◆ DESCRIPTION OF THE TASK ◆
Type out all the records again exactly.

── ENTRIES SUPPLIED

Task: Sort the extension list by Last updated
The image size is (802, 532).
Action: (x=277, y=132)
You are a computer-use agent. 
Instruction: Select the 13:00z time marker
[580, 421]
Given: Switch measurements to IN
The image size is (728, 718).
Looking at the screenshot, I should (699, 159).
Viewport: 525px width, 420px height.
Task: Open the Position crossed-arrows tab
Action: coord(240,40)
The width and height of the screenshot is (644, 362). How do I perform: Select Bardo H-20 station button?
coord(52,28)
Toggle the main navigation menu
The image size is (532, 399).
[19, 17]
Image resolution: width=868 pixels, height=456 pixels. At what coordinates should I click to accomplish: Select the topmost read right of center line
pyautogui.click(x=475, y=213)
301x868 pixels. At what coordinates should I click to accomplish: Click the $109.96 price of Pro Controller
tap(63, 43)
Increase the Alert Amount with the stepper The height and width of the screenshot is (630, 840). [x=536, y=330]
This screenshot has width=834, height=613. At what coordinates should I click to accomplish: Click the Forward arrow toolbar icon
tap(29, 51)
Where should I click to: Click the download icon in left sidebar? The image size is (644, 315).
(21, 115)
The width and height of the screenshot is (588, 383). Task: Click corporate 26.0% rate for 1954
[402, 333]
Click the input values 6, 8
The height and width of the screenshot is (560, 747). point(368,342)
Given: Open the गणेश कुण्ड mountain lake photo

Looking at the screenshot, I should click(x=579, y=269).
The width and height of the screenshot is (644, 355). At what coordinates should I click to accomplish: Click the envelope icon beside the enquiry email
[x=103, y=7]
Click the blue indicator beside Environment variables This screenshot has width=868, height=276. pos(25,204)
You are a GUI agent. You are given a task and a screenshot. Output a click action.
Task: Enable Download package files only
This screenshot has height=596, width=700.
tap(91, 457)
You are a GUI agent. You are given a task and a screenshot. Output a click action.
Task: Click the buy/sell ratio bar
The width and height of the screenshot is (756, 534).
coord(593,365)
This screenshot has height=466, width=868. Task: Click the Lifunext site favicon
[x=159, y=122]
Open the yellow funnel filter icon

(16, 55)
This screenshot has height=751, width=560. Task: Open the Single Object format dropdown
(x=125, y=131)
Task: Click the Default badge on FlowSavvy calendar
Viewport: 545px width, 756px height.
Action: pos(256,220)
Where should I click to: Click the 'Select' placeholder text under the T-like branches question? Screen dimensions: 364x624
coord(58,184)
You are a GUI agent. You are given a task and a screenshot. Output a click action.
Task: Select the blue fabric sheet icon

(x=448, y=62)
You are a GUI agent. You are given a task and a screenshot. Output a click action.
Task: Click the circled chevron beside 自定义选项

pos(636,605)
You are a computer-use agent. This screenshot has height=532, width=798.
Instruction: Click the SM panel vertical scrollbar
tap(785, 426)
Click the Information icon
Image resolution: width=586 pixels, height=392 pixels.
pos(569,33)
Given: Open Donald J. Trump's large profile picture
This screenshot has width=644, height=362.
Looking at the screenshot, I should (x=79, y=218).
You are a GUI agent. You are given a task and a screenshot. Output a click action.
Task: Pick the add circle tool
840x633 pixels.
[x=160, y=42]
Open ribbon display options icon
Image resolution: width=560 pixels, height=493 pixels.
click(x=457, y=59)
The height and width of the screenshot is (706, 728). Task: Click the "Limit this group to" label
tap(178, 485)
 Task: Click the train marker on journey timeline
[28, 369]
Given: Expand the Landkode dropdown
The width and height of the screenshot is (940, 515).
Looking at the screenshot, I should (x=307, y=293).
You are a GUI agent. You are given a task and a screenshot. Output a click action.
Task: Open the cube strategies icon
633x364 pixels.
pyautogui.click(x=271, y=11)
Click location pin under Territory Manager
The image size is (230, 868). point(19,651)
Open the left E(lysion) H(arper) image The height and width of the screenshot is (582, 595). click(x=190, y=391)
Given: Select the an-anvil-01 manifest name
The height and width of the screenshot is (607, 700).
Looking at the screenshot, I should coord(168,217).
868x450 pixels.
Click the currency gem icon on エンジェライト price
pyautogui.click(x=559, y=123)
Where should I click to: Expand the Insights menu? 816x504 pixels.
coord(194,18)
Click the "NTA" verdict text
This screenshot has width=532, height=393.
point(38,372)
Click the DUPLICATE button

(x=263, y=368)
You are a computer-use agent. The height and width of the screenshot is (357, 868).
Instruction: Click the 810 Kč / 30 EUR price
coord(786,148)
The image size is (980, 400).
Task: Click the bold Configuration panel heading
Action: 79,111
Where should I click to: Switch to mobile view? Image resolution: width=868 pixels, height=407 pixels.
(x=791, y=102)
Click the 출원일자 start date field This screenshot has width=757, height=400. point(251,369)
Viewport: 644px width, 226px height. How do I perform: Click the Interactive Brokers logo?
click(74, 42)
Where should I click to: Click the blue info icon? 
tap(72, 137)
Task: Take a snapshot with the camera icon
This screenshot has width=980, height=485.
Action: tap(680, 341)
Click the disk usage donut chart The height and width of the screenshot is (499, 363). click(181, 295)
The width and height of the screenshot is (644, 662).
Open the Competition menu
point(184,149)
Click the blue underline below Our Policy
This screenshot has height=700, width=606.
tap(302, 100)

────

◆ RESPONSE ◆
Task: Sort the extension list by Last updated
The image size is (802, 532).
Action: (x=277, y=132)
You are a computer-use agent. 
Instruction: Select the 13:00z time marker
[580, 421]
Given: Switch measurements to IN
The image size is (728, 718).
Looking at the screenshot, I should (699, 159).
Viewport: 525px width, 420px height.
Task: Open the Position crossed-arrows tab
Action: coord(240,40)
The width and height of the screenshot is (644, 362). How do I perform: Select Bardo H-20 station button?
coord(52,28)
Toggle the main navigation menu
The image size is (532, 399).
[19, 17]
Image resolution: width=868 pixels, height=456 pixels. At what coordinates should I click to accomplish: Select the topmost read right of center line
pyautogui.click(x=475, y=213)
301x868 pixels. At what coordinates should I click to accomplish: Click the $109.96 price of Pro Controller
tap(63, 43)
Increase the Alert Amount with the stepper The height and width of the screenshot is (630, 840). [x=536, y=330]
This screenshot has width=834, height=613. At what coordinates should I click to accomplish: Click the Forward arrow toolbar icon
tap(29, 51)
Where should I click to: Click the download icon in left sidebar? The image size is (644, 315).
(21, 115)
The width and height of the screenshot is (588, 383). Task: Click corporate 26.0% rate for 1954
[402, 333]
Click the input values 6, 8
The height and width of the screenshot is (560, 747). point(368,342)
Given: Open the गणेश कुण्ड mountain lake photo

Looking at the screenshot, I should click(x=579, y=269).
The width and height of the screenshot is (644, 355). At what coordinates should I click to accomplish: Click the envelope icon beside the enquiry email
[x=103, y=7]
Click the blue indicator beside Environment variables This screenshot has width=868, height=276. pos(25,204)
You are a GUI agent. You are given a task and a screenshot. Output a click action.
Task: Enable Download package files only
This screenshot has height=596, width=700.
tap(91, 457)
You are a GUI agent. You are given a task and a screenshot. Output a click action.
Task: Click the buy/sell ratio bar
The width and height of the screenshot is (756, 534).
coord(593,365)
This screenshot has height=466, width=868. Task: Click the Lifunext site favicon
[x=159, y=122]
Open the yellow funnel filter icon

(16, 55)
This screenshot has height=751, width=560. Task: Open the Single Object format dropdown
(x=125, y=131)
Task: Click the Default badge on FlowSavvy calendar
Viewport: 545px width, 756px height.
Action: pos(256,220)
Where should I click to: Click the 'Select' placeholder text under the T-like branches question? Screen dimensions: 364x624
coord(58,184)
You are a GUI agent. You are given a task and a screenshot. Output a click action.
Task: Select the blue fabric sheet icon

(x=448, y=62)
You are a GUI agent. You are given a task and a screenshot. Output a click action.
Task: Click the circled chevron beside 自定义选项

pos(636,605)
You are a computer-use agent. This screenshot has height=532, width=798.
Instruction: Click the SM panel vertical scrollbar
tap(785, 426)
Click the Information icon
Image resolution: width=586 pixels, height=392 pixels.
pos(569,33)
Given: Open Donald J. Trump's large profile picture
This screenshot has width=644, height=362.
Looking at the screenshot, I should (x=79, y=218).
You are a GUI agent. You are given a task and a screenshot. Output a click action.
Task: Pick the add circle tool
840x633 pixels.
[x=160, y=42]
Open ribbon display options icon
Image resolution: width=560 pixels, height=493 pixels.
click(x=457, y=59)
The height and width of the screenshot is (706, 728). Task: Click the "Limit this group to" label
tap(178, 485)
 Task: Click the train marker on journey timeline
[28, 369]
Given: Expand the Landkode dropdown
The width and height of the screenshot is (940, 515).
Looking at the screenshot, I should (x=307, y=293).
You are a GUI agent. You are given a task and a screenshot. Output a click action.
Task: Open the cube strategies icon
633x364 pixels.
pyautogui.click(x=271, y=11)
Click location pin under Territory Manager
The image size is (230, 868). point(19,651)
Open the left E(lysion) H(arper) image The height and width of the screenshot is (582, 595). click(x=190, y=391)
Given: Select the an-anvil-01 manifest name
The height and width of the screenshot is (607, 700).
Looking at the screenshot, I should coord(168,217).
868x450 pixels.
Click the currency gem icon on エンジェライト price
pyautogui.click(x=559, y=123)
Where should I click to: Expand the Insights menu? 816x504 pixels.
coord(194,18)
Click the "NTA" verdict text
This screenshot has width=532, height=393.
point(38,372)
Click the DUPLICATE button

(x=263, y=368)
You are a computer-use agent. The height and width of the screenshot is (357, 868).
Instruction: Click the 810 Kč / 30 EUR price
coord(786,148)
The image size is (980, 400).
Task: Click the bold Configuration panel heading
Action: 79,111
Where should I click to: Switch to mobile view? Image resolution: width=868 pixels, height=407 pixels.
(x=791, y=102)
Click the 출원일자 start date field This screenshot has width=757, height=400. point(251,369)
Viewport: 644px width, 226px height. How do I perform: Click the Interactive Brokers logo?
click(74, 42)
Where should I click to: Click the blue info icon? 
tap(72, 137)
Task: Take a snapshot with the camera icon
This screenshot has width=980, height=485.
Action: tap(680, 341)
Click the disk usage donut chart The height and width of the screenshot is (499, 363). click(181, 295)
The width and height of the screenshot is (644, 662).
Open the Competition menu
point(184,149)
Click the blue underline below Our Policy
This screenshot has height=700, width=606.
tap(302, 100)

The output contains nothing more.